Problem to work on: Repeat the records below exactly as they appear, beginning with the line containing "Select the Музыка folder icon" and continuing through the line containing "Action: point(46,443)", both included.

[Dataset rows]

* start *

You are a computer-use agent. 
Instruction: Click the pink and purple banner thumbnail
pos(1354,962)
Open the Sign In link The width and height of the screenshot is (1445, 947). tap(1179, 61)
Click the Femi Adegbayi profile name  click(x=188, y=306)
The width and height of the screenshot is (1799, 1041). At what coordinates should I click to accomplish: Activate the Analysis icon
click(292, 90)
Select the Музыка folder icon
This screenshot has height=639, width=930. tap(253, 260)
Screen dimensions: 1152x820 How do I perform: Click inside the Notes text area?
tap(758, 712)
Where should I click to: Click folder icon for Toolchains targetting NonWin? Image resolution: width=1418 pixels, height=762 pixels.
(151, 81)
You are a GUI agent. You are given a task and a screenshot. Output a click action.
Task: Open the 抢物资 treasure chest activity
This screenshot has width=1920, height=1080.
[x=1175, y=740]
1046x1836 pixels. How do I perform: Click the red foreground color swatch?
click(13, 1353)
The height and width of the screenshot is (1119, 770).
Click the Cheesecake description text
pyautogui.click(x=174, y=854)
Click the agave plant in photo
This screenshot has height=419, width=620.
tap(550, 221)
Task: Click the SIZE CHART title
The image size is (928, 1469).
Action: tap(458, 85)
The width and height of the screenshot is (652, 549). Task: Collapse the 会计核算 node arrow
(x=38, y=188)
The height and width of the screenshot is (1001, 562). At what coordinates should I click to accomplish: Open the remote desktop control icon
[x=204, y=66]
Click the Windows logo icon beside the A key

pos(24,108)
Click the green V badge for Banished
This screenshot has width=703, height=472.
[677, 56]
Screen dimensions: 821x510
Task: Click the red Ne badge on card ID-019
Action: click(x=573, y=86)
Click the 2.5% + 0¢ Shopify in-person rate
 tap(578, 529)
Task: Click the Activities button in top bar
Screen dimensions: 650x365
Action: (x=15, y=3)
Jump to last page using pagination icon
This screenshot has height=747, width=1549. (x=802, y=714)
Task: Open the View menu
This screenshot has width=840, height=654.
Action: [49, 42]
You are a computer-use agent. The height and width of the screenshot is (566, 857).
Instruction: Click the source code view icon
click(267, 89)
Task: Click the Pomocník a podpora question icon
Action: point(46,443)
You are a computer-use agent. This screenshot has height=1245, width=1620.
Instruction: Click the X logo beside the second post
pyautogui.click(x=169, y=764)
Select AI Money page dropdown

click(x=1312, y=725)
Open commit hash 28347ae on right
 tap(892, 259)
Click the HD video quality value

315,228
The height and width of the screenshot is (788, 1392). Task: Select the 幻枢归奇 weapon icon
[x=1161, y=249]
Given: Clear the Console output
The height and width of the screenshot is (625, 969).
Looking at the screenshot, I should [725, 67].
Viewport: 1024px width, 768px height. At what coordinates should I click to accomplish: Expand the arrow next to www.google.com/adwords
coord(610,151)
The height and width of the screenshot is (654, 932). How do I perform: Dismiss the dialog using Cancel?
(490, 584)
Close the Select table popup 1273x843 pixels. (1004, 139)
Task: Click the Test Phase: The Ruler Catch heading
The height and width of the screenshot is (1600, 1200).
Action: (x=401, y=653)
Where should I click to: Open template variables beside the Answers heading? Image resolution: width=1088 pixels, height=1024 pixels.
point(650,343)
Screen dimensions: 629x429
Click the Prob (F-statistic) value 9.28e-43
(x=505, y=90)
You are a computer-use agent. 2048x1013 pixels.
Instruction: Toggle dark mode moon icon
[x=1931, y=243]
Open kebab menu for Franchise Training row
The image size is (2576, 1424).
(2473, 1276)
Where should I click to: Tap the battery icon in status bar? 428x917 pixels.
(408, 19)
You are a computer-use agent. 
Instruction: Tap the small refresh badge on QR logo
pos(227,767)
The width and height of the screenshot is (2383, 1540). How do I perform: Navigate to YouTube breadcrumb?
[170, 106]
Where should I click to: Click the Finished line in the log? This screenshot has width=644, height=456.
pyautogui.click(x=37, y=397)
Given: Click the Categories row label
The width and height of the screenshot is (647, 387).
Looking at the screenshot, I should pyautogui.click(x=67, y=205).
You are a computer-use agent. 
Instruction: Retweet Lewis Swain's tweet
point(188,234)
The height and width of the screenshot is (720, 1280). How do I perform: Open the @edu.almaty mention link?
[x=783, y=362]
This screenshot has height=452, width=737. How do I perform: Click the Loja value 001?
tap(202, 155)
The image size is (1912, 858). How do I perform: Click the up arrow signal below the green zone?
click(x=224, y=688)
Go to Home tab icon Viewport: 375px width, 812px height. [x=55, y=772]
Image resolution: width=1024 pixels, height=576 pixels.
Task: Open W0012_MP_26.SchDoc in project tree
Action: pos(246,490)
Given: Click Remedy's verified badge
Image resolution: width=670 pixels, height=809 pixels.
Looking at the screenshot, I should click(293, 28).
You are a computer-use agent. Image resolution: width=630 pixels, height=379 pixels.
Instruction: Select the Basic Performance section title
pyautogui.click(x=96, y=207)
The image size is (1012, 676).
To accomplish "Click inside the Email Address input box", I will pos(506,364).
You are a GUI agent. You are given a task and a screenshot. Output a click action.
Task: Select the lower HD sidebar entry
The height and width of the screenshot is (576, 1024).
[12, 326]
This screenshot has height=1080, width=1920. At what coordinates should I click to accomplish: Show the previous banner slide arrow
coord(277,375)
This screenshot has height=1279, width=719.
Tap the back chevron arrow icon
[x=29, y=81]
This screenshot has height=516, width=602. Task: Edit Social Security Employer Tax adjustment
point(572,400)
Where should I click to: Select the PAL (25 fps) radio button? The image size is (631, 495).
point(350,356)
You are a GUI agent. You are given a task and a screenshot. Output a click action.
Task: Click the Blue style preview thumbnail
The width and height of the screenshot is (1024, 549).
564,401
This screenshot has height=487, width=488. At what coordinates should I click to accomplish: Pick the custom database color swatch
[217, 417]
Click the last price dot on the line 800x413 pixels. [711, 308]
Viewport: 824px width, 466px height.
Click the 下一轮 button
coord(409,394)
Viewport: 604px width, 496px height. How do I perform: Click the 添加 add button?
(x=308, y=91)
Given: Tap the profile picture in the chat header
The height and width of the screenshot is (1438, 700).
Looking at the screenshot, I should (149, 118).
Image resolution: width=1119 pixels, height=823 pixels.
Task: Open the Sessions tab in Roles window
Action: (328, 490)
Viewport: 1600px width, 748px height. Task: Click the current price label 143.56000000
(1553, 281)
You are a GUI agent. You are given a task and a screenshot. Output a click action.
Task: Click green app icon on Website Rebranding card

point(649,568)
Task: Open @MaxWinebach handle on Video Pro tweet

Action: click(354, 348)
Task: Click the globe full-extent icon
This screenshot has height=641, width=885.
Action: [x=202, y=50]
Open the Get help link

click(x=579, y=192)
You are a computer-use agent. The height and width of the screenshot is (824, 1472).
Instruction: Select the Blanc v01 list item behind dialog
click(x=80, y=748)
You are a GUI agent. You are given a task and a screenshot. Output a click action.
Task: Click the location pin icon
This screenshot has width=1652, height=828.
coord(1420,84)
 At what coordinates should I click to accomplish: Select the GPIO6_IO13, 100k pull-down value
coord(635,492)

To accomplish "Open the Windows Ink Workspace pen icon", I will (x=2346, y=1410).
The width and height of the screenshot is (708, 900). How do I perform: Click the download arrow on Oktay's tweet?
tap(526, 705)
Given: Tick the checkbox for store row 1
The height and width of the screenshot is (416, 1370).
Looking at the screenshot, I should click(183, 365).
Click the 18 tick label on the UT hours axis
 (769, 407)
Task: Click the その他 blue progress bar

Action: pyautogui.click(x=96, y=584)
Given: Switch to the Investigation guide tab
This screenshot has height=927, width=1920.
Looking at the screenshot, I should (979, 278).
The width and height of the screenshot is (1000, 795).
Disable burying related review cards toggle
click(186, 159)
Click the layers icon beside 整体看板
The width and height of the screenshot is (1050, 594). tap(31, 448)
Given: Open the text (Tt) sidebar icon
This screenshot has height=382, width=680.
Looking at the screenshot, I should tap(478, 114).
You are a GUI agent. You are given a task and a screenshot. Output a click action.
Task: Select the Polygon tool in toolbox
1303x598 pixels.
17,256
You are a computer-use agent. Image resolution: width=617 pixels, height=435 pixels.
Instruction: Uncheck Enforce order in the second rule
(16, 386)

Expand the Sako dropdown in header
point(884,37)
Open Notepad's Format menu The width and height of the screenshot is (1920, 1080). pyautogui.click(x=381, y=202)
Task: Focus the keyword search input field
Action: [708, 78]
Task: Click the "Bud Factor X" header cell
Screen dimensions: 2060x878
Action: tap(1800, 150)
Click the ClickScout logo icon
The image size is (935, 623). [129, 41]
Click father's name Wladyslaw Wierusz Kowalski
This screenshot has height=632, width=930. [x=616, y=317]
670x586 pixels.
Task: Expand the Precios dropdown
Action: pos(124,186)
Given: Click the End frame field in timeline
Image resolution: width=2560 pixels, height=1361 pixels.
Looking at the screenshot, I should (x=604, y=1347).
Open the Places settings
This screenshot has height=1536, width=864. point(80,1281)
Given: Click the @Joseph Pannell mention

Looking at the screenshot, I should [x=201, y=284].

* end *

Correct response:
Select the Музыка folder icon
This screenshot has height=639, width=930. tap(253, 260)
Screen dimensions: 1152x820 How do I perform: Click inside the Notes text area?
tap(758, 712)
Where should I click to: Click folder icon for Toolchains targetting NonWin? Image resolution: width=1418 pixels, height=762 pixels.
(151, 81)
You are a GUI agent. You are given a task and a screenshot. Output a click action.
Task: Open the 抢物资 treasure chest activity
This screenshot has width=1920, height=1080.
[x=1175, y=740]
1046x1836 pixels. How do I perform: Click the red foreground color swatch?
click(13, 1353)
The height and width of the screenshot is (1119, 770).
Click the Cheesecake description text
pyautogui.click(x=174, y=854)
Click the agave plant in photo
This screenshot has height=419, width=620.
tap(550, 221)
Task: Click the SIZE CHART title
The image size is (928, 1469).
Action: tap(458, 85)
The width and height of the screenshot is (652, 549). Task: Collapse the 会计核算 node arrow
(x=38, y=188)
The height and width of the screenshot is (1001, 562). At what coordinates should I click to accomplish: Open the remote desktop control icon
[x=204, y=66]
Click the Windows logo icon beside the A key

pos(24,108)
Click the green V badge for Banished
This screenshot has width=703, height=472.
[677, 56]
Screen dimensions: 821x510
Task: Click the red Ne badge on card ID-019
Action: click(x=573, y=86)
Click the 2.5% + 0¢ Shopify in-person rate
 tap(578, 529)
Task: Click the Activities button in top bar
Screen dimensions: 650x365
Action: (x=15, y=3)
Jump to last page using pagination icon
This screenshot has height=747, width=1549. (x=802, y=714)
Task: Open the View menu
This screenshot has width=840, height=654.
Action: [49, 42]
You are a computer-use agent. The height and width of the screenshot is (566, 857).
Instruction: Click the source code view icon
click(267, 89)
Task: Click the Pomocník a podpora question icon
Action: point(46,443)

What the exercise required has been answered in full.